◆ **Data**:
######

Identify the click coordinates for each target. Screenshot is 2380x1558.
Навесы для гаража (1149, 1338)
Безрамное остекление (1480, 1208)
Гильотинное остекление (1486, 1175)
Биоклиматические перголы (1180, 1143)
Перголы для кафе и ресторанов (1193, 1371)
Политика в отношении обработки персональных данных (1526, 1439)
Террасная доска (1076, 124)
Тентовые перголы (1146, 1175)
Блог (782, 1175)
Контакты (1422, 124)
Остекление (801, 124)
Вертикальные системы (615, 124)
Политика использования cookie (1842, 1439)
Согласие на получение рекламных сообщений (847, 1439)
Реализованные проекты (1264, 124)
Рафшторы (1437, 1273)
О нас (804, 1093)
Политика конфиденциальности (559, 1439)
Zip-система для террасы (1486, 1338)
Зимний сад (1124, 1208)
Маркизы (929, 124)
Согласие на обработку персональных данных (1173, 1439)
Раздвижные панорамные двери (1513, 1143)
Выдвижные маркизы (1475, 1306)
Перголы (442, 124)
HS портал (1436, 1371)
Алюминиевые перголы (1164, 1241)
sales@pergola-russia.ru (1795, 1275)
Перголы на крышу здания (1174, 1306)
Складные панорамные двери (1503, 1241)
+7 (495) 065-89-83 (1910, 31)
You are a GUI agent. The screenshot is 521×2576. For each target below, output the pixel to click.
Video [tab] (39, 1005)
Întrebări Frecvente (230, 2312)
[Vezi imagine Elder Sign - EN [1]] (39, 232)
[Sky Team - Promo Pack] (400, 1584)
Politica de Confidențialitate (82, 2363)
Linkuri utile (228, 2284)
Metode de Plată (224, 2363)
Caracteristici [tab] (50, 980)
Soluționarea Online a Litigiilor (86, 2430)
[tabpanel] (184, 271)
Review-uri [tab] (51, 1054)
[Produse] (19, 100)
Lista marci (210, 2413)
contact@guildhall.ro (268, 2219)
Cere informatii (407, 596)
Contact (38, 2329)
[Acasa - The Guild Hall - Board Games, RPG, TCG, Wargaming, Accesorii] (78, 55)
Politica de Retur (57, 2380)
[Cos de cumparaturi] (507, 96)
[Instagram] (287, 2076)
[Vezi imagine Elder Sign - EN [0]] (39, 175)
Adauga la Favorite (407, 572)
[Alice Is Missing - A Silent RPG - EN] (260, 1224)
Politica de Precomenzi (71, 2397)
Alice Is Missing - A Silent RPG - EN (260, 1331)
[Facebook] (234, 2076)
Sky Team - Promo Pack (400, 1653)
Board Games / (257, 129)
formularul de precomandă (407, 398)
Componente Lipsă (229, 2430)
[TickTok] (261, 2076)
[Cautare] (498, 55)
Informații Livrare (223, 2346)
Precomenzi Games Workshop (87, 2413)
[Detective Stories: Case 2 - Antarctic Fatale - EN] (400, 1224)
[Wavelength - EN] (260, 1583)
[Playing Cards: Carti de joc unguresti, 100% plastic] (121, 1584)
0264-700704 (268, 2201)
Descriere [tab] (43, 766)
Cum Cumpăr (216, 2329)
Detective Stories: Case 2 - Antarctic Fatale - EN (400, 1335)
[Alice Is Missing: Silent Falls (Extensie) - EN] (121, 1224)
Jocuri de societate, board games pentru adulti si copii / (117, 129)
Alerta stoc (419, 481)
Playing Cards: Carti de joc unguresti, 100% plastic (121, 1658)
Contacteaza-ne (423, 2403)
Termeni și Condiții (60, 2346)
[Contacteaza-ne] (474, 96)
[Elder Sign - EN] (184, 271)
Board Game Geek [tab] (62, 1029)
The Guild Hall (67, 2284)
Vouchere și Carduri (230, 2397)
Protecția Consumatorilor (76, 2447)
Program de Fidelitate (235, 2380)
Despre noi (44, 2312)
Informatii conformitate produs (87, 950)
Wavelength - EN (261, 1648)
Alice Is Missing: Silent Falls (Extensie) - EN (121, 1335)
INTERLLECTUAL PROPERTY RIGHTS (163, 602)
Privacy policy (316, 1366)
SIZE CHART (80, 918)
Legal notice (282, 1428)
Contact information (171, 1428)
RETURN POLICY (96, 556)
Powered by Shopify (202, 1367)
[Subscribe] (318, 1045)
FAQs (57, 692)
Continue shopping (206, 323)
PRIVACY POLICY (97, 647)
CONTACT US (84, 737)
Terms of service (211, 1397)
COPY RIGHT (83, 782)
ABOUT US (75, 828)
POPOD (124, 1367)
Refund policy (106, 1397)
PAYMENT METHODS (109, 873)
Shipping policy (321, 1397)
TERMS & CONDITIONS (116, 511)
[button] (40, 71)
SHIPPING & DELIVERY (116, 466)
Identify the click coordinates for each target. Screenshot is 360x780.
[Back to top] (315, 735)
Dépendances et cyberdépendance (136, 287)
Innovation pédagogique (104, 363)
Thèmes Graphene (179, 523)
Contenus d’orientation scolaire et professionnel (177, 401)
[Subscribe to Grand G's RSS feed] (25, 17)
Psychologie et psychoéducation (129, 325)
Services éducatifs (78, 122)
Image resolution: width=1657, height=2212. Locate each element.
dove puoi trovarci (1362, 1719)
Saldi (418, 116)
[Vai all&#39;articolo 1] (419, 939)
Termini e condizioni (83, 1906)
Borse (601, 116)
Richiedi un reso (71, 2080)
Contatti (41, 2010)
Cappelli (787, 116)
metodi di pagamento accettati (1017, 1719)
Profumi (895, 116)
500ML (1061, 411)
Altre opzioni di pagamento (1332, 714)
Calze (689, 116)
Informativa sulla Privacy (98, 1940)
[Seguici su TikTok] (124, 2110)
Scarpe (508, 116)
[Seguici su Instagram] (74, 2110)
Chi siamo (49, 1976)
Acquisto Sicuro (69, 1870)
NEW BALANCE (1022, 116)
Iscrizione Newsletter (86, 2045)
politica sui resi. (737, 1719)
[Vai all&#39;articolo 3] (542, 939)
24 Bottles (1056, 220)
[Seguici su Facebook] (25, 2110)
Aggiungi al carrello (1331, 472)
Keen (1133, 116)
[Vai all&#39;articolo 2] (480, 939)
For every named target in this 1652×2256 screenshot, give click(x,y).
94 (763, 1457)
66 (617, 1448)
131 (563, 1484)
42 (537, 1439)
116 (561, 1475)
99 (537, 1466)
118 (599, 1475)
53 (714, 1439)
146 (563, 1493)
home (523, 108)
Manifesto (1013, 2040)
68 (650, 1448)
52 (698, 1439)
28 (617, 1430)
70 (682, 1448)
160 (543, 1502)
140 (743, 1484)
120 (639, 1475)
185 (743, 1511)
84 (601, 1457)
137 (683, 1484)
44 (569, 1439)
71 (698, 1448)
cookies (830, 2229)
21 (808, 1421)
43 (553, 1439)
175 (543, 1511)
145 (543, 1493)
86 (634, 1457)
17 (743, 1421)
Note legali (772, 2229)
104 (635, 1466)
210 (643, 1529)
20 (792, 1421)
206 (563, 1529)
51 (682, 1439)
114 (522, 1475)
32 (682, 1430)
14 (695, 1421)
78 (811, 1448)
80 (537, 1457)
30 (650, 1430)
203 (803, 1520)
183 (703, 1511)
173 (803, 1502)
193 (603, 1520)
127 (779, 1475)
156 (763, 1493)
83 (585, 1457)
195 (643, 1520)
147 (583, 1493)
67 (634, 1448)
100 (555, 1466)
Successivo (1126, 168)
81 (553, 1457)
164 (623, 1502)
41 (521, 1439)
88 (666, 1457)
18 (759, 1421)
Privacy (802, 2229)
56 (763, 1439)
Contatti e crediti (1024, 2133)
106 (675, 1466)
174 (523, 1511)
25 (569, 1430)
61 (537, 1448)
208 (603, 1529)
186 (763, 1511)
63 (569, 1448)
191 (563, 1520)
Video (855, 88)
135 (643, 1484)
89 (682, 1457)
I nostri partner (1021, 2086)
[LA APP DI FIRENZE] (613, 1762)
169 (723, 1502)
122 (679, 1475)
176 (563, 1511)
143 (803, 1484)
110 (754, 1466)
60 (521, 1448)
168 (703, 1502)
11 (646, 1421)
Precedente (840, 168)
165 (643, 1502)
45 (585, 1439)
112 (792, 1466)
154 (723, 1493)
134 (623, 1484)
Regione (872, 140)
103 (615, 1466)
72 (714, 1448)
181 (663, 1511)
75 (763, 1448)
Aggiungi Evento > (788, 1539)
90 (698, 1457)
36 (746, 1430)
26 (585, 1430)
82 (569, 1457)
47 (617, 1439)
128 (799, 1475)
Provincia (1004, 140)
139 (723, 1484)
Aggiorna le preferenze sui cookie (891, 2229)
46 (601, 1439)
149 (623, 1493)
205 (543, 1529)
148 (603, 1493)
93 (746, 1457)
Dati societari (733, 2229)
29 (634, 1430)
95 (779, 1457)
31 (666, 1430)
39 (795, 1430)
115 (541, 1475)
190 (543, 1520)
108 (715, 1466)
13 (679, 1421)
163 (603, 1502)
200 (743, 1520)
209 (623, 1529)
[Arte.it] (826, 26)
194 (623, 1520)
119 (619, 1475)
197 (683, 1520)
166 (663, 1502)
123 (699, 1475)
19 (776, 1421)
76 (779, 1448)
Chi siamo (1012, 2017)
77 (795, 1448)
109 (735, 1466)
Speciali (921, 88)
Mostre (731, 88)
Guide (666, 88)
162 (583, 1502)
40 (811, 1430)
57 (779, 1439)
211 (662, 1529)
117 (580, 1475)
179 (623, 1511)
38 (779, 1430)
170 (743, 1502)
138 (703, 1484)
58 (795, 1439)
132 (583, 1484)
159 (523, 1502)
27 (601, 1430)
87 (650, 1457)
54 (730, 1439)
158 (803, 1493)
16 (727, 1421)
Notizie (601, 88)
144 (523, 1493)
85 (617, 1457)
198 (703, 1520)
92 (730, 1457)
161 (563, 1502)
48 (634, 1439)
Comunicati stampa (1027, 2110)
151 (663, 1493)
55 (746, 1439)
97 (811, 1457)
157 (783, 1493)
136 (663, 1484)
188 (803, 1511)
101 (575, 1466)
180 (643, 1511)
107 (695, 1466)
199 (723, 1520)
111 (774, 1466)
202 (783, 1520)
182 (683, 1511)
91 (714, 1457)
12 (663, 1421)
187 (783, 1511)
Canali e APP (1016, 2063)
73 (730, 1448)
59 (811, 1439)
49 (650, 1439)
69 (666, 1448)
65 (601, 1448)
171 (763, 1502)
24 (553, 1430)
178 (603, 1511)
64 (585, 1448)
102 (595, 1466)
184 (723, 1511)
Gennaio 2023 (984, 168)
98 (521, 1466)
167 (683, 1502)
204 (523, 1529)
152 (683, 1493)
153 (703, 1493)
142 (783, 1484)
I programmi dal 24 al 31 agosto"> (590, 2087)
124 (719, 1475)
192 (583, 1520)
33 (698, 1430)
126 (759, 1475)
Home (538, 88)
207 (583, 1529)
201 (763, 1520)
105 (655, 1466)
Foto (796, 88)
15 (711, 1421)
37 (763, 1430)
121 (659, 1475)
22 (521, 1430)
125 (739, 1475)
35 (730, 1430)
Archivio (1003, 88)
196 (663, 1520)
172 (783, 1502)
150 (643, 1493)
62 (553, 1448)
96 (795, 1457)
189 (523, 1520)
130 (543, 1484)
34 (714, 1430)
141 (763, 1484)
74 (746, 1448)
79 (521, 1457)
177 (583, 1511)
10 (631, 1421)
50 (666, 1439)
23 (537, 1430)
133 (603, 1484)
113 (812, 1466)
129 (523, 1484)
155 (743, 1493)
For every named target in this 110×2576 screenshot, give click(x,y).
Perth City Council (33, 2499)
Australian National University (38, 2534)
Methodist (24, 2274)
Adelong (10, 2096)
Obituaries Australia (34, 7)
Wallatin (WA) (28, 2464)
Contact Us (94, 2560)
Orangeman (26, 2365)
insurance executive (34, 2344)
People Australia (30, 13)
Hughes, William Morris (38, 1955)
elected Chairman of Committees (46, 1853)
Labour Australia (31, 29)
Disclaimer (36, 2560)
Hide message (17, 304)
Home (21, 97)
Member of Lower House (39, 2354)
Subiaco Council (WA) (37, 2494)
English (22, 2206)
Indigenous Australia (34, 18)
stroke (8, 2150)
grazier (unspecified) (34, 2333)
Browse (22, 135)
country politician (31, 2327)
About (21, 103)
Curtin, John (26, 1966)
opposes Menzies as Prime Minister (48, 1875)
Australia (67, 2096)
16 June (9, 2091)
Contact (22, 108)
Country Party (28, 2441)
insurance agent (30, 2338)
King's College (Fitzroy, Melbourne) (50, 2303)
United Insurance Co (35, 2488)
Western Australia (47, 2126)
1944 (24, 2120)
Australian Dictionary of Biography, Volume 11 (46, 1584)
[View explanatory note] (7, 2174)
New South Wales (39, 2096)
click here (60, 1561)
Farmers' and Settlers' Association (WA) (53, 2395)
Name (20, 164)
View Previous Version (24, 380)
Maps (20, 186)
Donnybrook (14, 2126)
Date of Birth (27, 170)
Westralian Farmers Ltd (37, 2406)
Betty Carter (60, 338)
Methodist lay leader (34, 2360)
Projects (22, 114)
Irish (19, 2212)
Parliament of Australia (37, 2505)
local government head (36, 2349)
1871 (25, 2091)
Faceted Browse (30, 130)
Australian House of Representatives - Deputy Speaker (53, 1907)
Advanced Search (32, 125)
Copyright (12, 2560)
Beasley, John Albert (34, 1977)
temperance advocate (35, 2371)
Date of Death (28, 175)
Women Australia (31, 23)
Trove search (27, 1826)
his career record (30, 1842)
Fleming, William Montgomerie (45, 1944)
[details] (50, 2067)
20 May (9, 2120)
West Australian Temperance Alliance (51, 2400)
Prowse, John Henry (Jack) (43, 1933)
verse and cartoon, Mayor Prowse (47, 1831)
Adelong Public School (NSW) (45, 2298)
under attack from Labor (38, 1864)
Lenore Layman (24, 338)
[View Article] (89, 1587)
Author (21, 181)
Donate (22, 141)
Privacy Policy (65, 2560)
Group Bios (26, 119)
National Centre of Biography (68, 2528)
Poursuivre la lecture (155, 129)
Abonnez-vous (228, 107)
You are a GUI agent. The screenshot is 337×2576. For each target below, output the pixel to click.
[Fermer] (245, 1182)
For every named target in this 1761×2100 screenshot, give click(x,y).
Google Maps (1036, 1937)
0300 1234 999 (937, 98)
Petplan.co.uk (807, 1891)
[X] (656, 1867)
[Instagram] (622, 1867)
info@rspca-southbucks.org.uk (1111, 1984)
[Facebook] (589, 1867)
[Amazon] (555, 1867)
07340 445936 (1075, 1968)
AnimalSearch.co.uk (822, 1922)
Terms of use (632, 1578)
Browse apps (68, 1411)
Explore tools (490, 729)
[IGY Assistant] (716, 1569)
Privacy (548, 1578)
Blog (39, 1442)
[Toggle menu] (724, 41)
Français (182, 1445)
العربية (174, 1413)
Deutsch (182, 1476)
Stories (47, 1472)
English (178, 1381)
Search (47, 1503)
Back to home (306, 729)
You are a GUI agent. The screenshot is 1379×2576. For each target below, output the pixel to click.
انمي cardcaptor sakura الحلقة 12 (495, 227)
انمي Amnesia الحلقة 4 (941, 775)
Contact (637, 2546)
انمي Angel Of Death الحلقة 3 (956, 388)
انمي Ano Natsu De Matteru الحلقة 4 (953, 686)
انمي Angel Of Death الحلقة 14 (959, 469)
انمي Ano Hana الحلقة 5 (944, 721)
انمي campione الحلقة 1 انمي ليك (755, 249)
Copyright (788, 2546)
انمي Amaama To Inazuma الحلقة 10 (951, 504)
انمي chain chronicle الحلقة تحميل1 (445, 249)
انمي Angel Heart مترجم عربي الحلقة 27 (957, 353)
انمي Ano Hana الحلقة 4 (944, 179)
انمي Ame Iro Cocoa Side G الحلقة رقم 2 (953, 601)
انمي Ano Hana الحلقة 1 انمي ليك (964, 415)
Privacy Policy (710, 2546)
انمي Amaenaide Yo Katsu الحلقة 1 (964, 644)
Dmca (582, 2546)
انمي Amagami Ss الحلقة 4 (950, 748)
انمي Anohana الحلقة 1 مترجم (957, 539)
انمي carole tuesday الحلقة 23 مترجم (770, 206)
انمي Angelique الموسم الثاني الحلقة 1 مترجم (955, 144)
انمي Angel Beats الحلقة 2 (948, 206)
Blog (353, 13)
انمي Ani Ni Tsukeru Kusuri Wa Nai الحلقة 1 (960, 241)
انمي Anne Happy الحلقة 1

######

◆ **Problem details**: Copy range, inclusive: the line holding "Innovation pédagogique (104, 363)" to the line holding "[Vai all&#39;articolo 2] (480, 939)". Reproduce exactly those lines of the records above and no others.

◆ **Exercise answer**:
Innovation pédagogique (104, 363)
Thèmes Graphene (179, 523)
Contenus d’orientation scolaire et professionnel (177, 401)
[Subscribe to Grand G's RSS feed] (25, 17)
Psychologie et psychoéducation (129, 325)
Services éducatifs (78, 122)
Image resolution: width=1657, height=2212. Locate each element.
dove puoi trovarci (1362, 1719)
Saldi (418, 116)
[Vai all&#39;articolo 1] (419, 939)
Termini e condizioni (83, 1906)
Borse (601, 116)
Richiedi un reso (71, 2080)
Contatti (41, 2010)
Cappelli (787, 116)
metodi di pagamento accettati (1017, 1719)
Profumi (895, 116)
500ML (1061, 411)
Altre opzioni di pagamento (1332, 714)
Calze (689, 116)
Informativa sulla Privacy (98, 1940)
[Seguici su TikTok] (124, 2110)
Scarpe (508, 116)
[Seguici su Instagram] (74, 2110)
Chi siamo (49, 1976)
Acquisto Sicuro (69, 1870)
NEW BALANCE (1022, 116)
Iscrizione Newsletter (86, 2045)
politica sui resi. (737, 1719)
[Vai all&#39;articolo 3] (542, 939)
24 Bottles (1056, 220)
[Seguici su Facebook] (25, 2110)
Aggiungi al carrello (1331, 472)
Keen (1133, 116)
[Vai all&#39;articolo 2] (480, 939)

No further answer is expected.